Now the horrifying, thundering monsters came straight for the rest of the Shongairi in Harshair’s column, grinding contemptuously through or over the flaming carcasses of their dead comrades’ vehicles, trampling the wreckage underfoot, and the entire brigade began to come apart.
• • • • •
Over the last four or five years, the Army’s entire fleet of Abrams had been upgraded to TUSK status by the installation of the Tank Urban Survival Kit developed after Iraqi Freedom. Their side armor had been fitted with additional reactive armor, and slat armor had been fitted to protect them against rocket-propelled grenades and other shaped charge weapons fired from behind them. Neither of those features were particularly critical at the present moment, but TUSK also included a remote weapons turret armed with a .50-caliber machine gun in place of the original open-mount, exposed .50 at the commander’s hatch.
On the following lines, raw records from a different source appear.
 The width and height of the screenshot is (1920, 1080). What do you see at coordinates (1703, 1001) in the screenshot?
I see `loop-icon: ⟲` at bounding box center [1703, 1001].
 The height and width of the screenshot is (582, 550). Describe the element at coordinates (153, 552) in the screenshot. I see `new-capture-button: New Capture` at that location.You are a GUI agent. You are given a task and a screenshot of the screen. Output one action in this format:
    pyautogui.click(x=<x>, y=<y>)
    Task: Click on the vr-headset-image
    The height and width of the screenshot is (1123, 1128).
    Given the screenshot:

Now, as the tanks ground forward, those heavy machine guns thundered, spitting their hate even as the main guns continued to seek out and destroy vehicles and the 7.62-millimeter machine guns mounted coaxially with those main guns stitched fist-sized exit wounds through individual Shongairi, whose body armor was approximately as effective as so much straw against them.
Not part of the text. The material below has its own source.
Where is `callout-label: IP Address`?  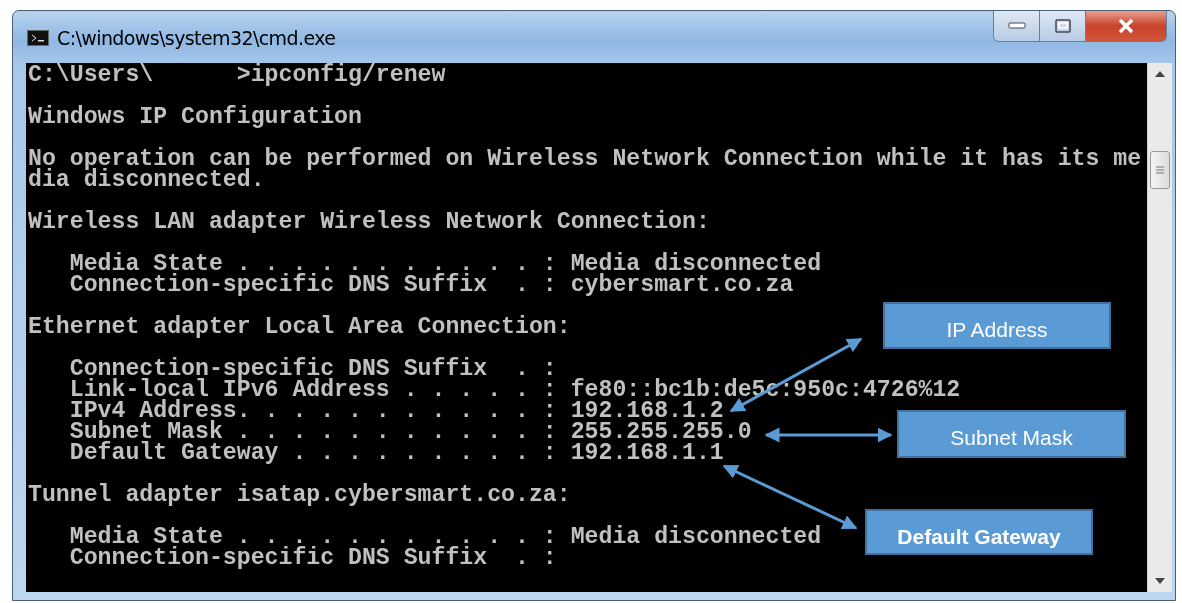
callout-label: IP Address is located at coordinates (997, 326).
Yet dreadful as the tanks’ harvest was, the far lighter Bradleys were almost as bad. And even as they advanced, the mortar vehicles behind them—guided by the continuous overhead surveillance of the UAVs the Shongairi still didn’t realize were there—began to pound the middle and rear of the column, as well. The M298 mortar, adapted from the Israeli Army, had a maximum range of almost four and a half miles. In the first minute, it could fire sixteen thirty-pound rounds, each with a lethal radius of over seventy
feet. Thereafter, as barrel heat became a factor, it had a sustained rate of four rounds per minute.
• • • • •
Once more, the Shongairi had never experienced anything like it. They had mobile mortars of their own, the heaviest of which had almost half again the range of the weapons firing at them, and they’d used those weapons with devastating effect against opponents in the past. But no one else had ever dropped mortar bombs on
them,
and troopers who were veterans of a score of past skirmishes fled in screaming panic as the incandescent bubbles of high explosive and white-hot steel fragments marched through their ranks.
• • • • •
“Furnace Five, Five Actual. Engage. Anvil Five, Five Actual, advance to Point Carson and engage at will.”
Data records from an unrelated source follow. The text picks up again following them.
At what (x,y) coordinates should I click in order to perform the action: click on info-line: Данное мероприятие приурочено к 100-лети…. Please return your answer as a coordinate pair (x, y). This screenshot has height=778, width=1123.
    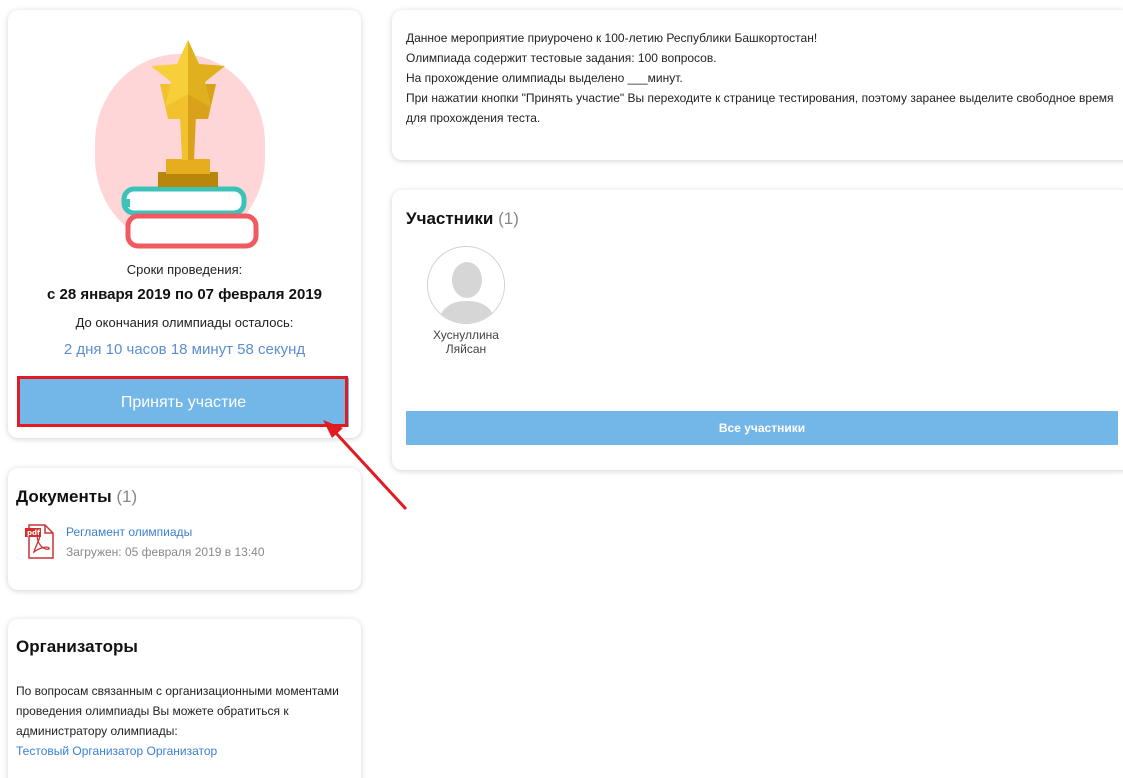
    Looking at the image, I should click on (612, 38).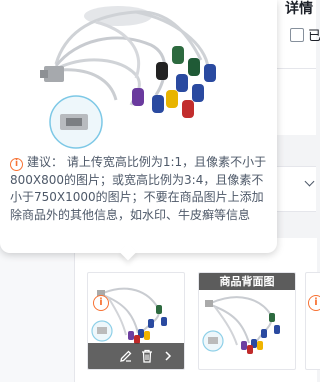  What do you see at coordinates (314, 36) in the screenshot?
I see `checkbox-label: 已` at bounding box center [314, 36].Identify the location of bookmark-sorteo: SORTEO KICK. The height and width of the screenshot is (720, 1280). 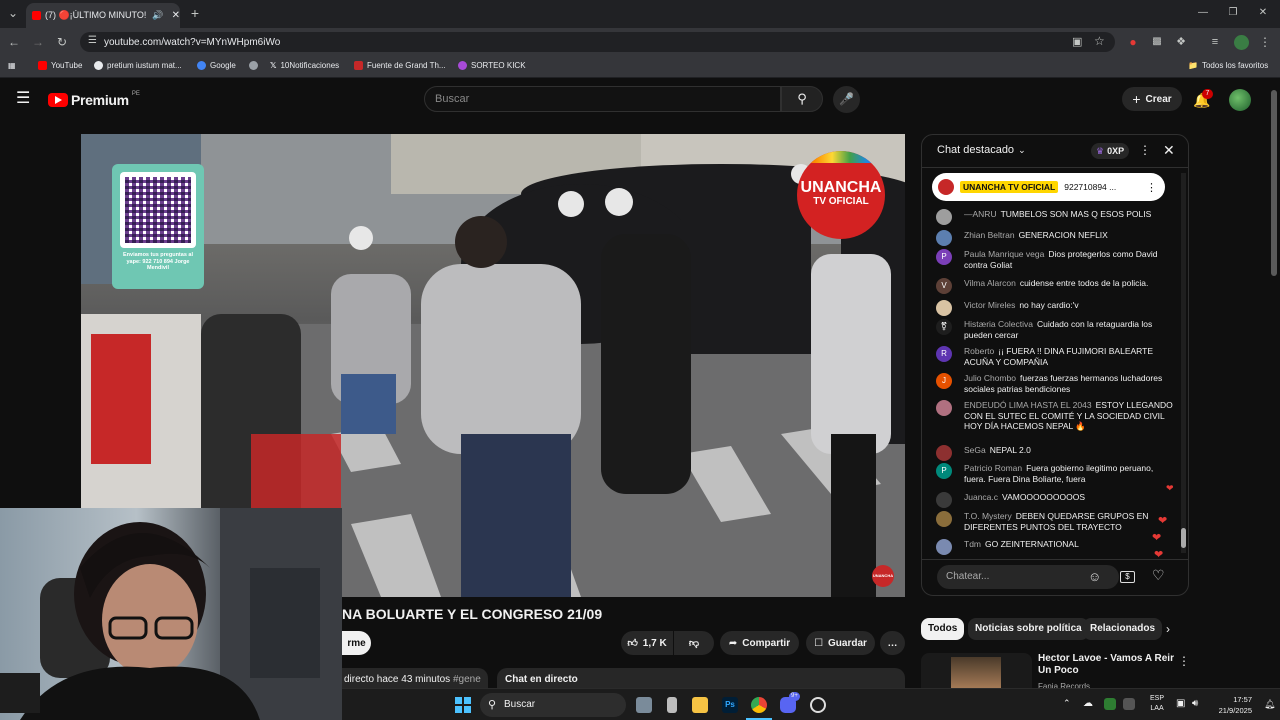
(492, 66).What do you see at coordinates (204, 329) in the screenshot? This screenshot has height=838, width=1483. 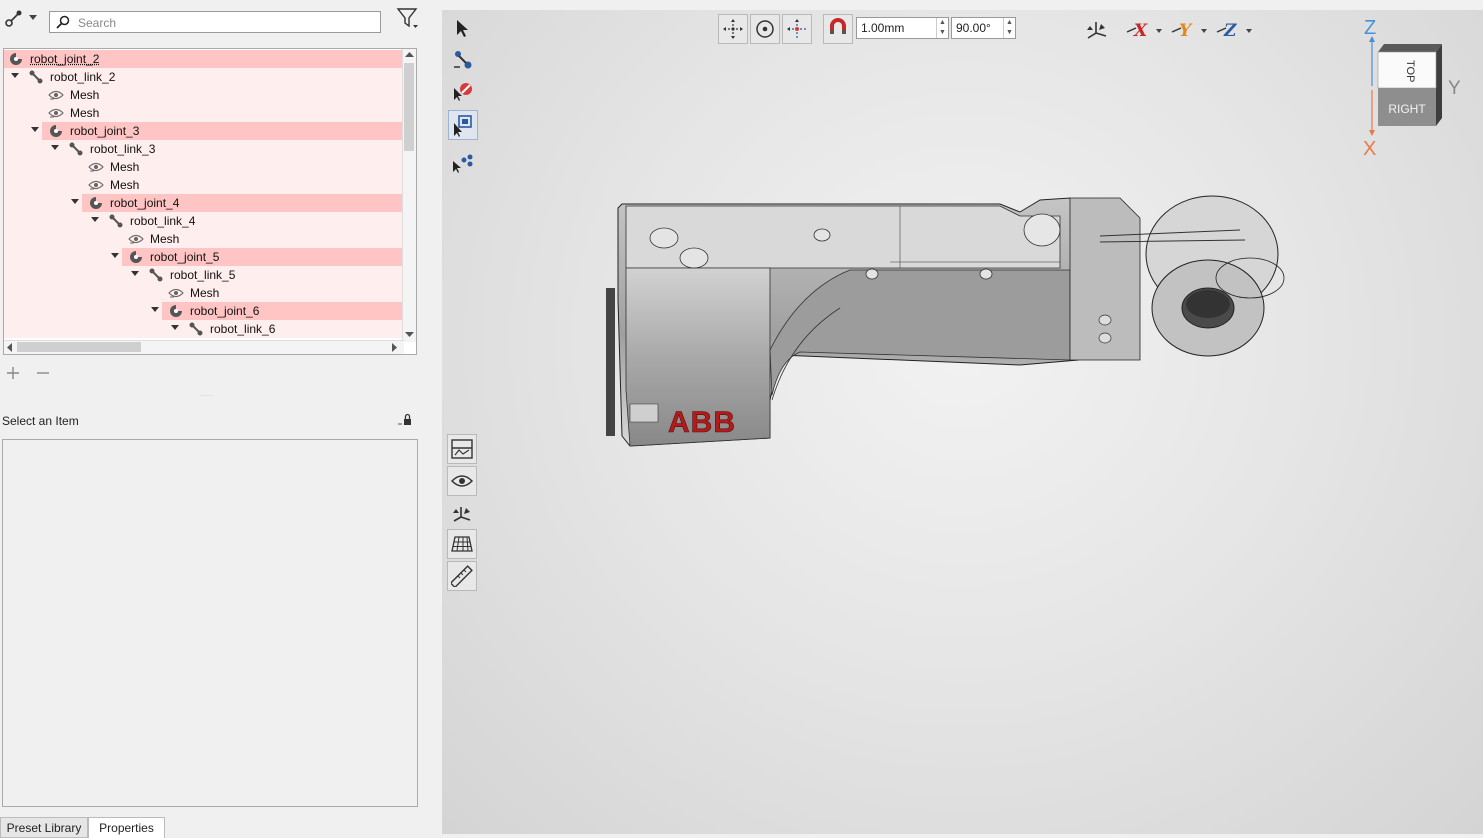 I see `tree-item-link: robot_link_6` at bounding box center [204, 329].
“Five Actual, Furnace Five. Wilco.”
“Five Actual, Anvil Five. Rolling.”
The responses came back over the landline net, and Captain Michael Wallace’s Force Furnace—four more Abrams from his own Charlie Company’s first platoon, and the four Bradleys of Captain Achilles Adamakos’ Bravo Company’s second platoon—opened fire from camouflaged positions three and a half miles west of Force Hammer in the neat, irrigated fields south of the river. They were barely three hundred meters from the roadway, and the camouflage with which they’d been draped flew away, flaming, on their muzzle flashes as they opened a merciless fire on the previously unengaged flank of Harshair’s column. At that range, even a .50-caliber machine gun was fully capable of penetrating the armor of a Shongair personnel carrier, and the heavier weapons picked off the larger, more heavily armored GEVs with dreadful precision.
The carnage was incredible, and at the same moment, dismounted infantry teams armed with Javelin antitank launchers opened up from the mountains north of Force Furnace, reaping a dreadful harvest as still more of Harshair’s armored regiment’s GEVs exploded in fountains of flame.